▶ _EXTRACTED INFORMATION_
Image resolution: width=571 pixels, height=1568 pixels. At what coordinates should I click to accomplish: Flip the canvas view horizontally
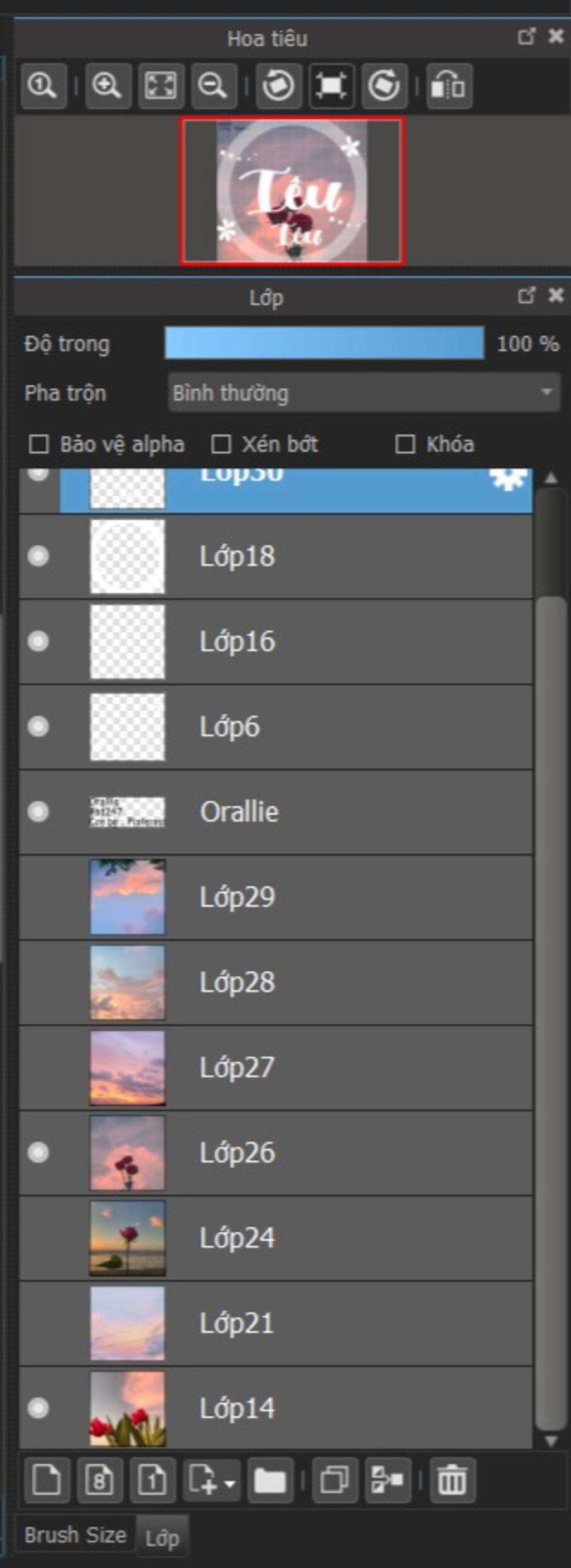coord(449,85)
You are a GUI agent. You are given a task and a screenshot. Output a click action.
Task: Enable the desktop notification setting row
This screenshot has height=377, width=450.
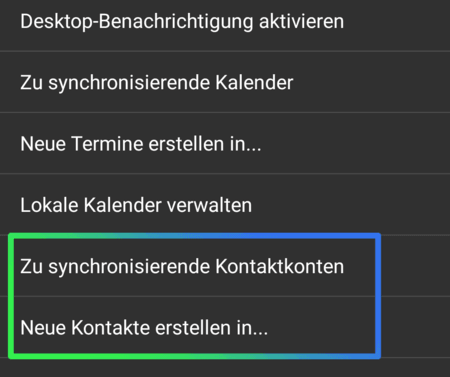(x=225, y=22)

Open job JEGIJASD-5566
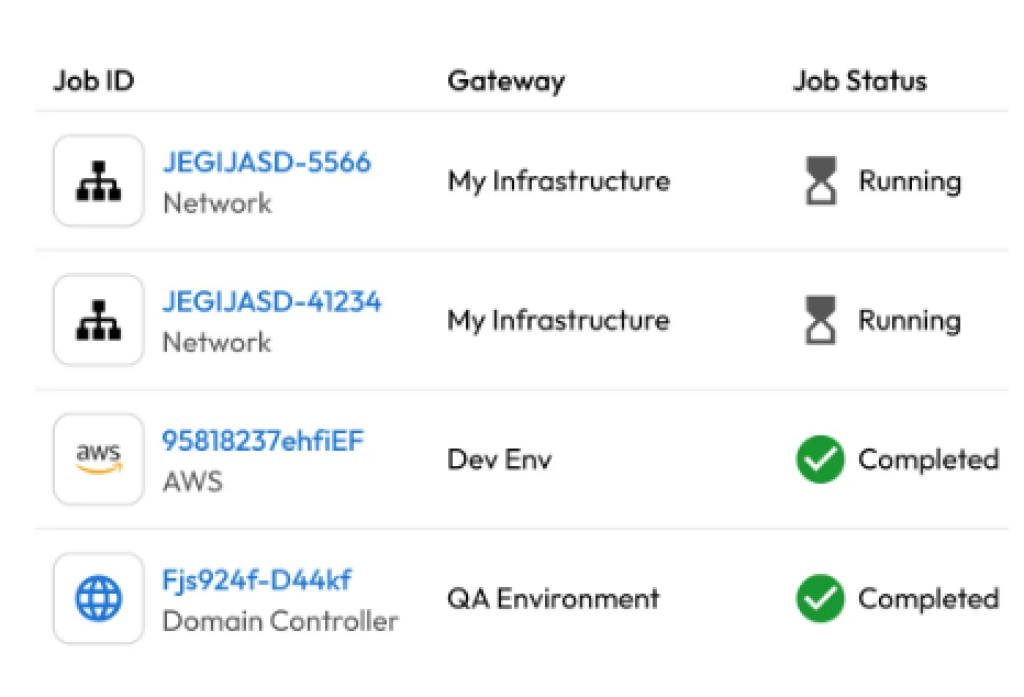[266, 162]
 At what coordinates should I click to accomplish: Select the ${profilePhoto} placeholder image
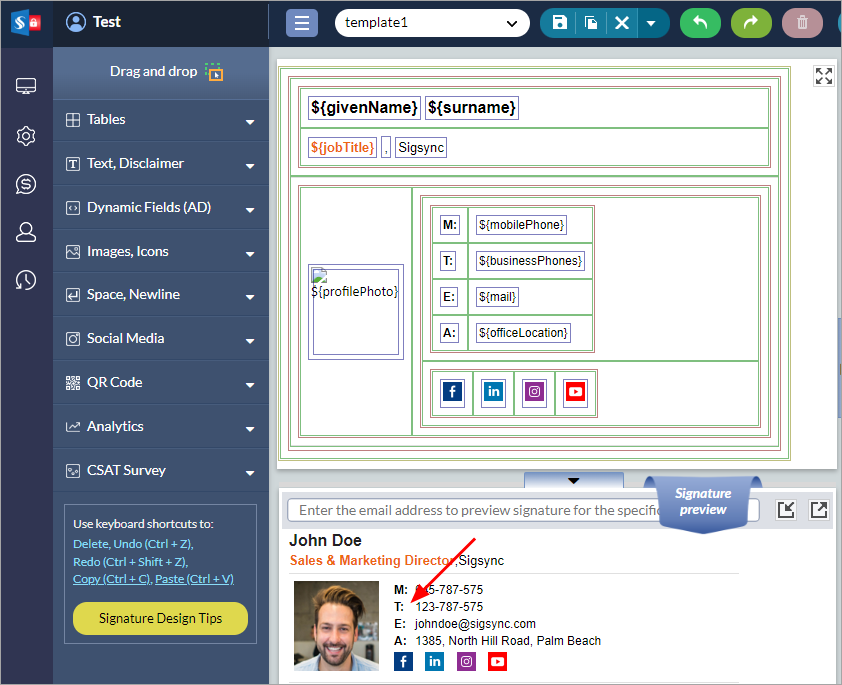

▶ _WHAT IS BEING ASKED_
Give back the records above exactly, with no pictures.

▶ _ANSWER BOX_
Image resolution: width=571 pixels, height=1568 pixels. At what coordinates should I click to accomplish: Flip the canvas view horizontally
coord(449,85)
You are a GUI agent. You are given a task and a screenshot. Output a click action.
Task: Enable the desktop notification setting row
This screenshot has height=377, width=450.
(x=225, y=22)

Open job JEGIJASD-5566
[266, 162]
 At what coordinates should I click to accomplish: Select the ${profilePhoto} placeholder image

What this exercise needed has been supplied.